As of Saturday, Taiwan has recorded 440 coronavirus cases and seven deaths, according to data from Johns Hopkins University. By comparison, Australia — with a population of 25 million — has reported more than 7,000 infections and 98 deaths.
Eager to share its experiences in fighting Covid-19, Taiwan is now pushing for a greater voice in global health discussions. The United States, Japan and New Zealand have all voiced support for Taiwan to join next week’s World Health Assembly — an annual meeting of World Health Organization (WHO) members.
And this doesn’t sit well with Beijing.
China regards the island as part of its territory, and has for years blocked it from taking part in many global institutions, while also refusing to have diplomatic relations with countries that maintain official ties with Taiwan.
Taiwan, which is not a WHO member, joined the WHA as an observer from 2009 to 2016, when the island was governed by the Beijing-friendly Kuomintang (KMT). But when the pro-independence Democratic Progressive Party (DPP) took office in 2016, ties frayed with Beijing — and Taipei hasn’t joined the WHA since.
But as the virus gives Taiwan a rare opportunity to boost its international profile, Beijing has accused Taipei of pushing for formal independence — and stepped up military drills around the island. There have even been some fringe calls within China for the country to use the pandemic as an opportunity to invade Taiwan.
Democracy vs authoritarianism
As the number of new infections dropped in China and surged abroad in recent months, state media touted Beijing’s success in defeating the virus while highlighting the failures of other governments to contain its spread — particularly the US and other Western democracies.
Inside China, that sparked claims its authoritarian political system was superior to those of liberal democracies when it came to tackling the pandemic.
Furthermore, the Chinese government has faced criticism for its initial handling of the outbreak. Authorities have been accused of silencing medical workers who tried to sound the alarm on the virus, downplaying the severity of the outbreak and delaying admission of human-to-human transmission in the critical early stages.
‘Taiwan can help’
As China moved to help countries by donating personal protective equipment (PPE) and other medical supplies, questions have been raised as to the motives behind its so-called “mask diplomacy.”

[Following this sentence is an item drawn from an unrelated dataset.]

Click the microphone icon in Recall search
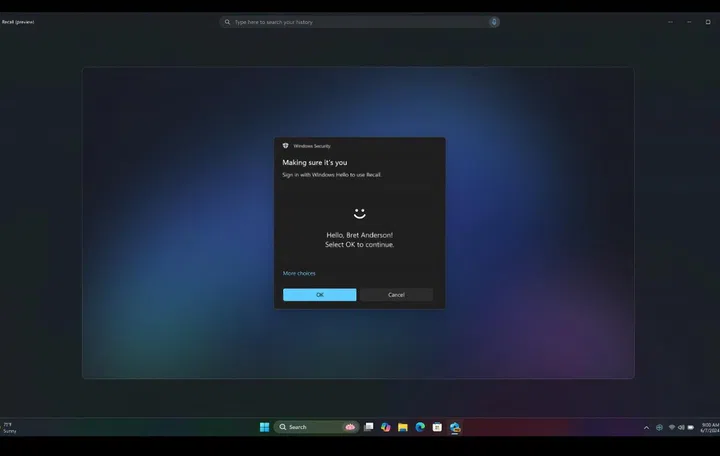 (493, 22)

In March, the European Union’s foreign policy chief Josep Borrell warned about the “geopolitical component” of Beijing soft-power push, saying Europe must be aware of “a struggle for influence through spinning and the ‘politics of generosity.'”

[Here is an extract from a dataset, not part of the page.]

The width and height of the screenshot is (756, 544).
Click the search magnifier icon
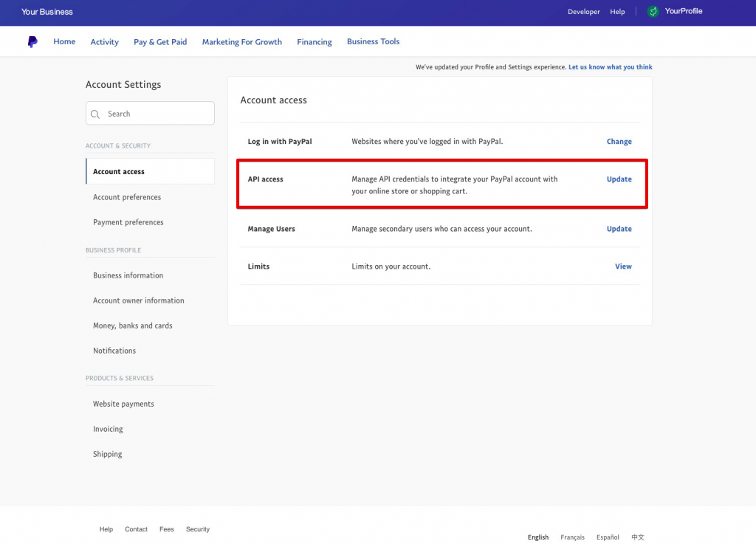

As well as donating medical supplies, Taiwan has sought to develop bilateral partnerships to fight the pandemic — a move that has drawn the wrath of Beijing.
In addition to bilateral cooperation, Taiwan has doubled down on its bid to return to the WHO’s annual assembly.
On March 27, the US passed a law supporting Taipei’s participation in international institutions and its efforts to strengthen ties with other countries, and multiple nations usually wary of being on the wrong side of Beijing, such as Japan, Canada and New Zealand, have publicly spoken out in favor of Taiwan rejoining the WHA.
On Monday, Chinese Foreign Ministry spokesman Zhao Lijian rebuked New Zealand for just that, calling on it to “immediately stop making wrong statements on Taiwan, to avoid damaging our bilateral relationship.” Beijing has called Taipei’s attempt to rejoin the WHA a “political plot.”
“In the United States, there are people who blatantly support Taiwan to join the WHO,” a spokesman for China’s Taiwan Affairs Office said last week. “They are politicizing epidemic prevention issues and sending a seriously wrong signal to the Taiwan independence forces. We resolutely object to that.”
On social media and in the Chinese press, some have called on the People’s Liberation Army to take advantage of the pandemic to invade Taiwan, arguing that the timing could not be better, with the US preoccupied with the coronavirus and its military might in the region crimped by an outbreak on the aircraft carrier USS Theodore Roosevelt.
However, most observers agree that such posturing is unlikely to be matched by any hostile action against Taiwan.
Timothy Heath, a senior international researcher at the RAND Corporation, a US think tank, said the weakness of China’s economy precludes any such move. The coronavirus outbreak has resulted in the Chinese economy contracting by 6.8% in the first part of this year — the worst plunge since quarterly records began in 1992.
“China needs access to (global) markets once they recover, and so it is in China’s interests to maintain good ties with the US and the world,” Heath said. “A reckless attack on Taiwan would only exacerbate tensions with Washington and could elevate the risk of economic sanctions and other penalties — potentially crippling the Chinese economy.”
He added that while Beijing “cares a great deal about Taiwan,” the Chinese government cares “even more about maintaining the economic growth that underpins the (Communist Party’s) rule.”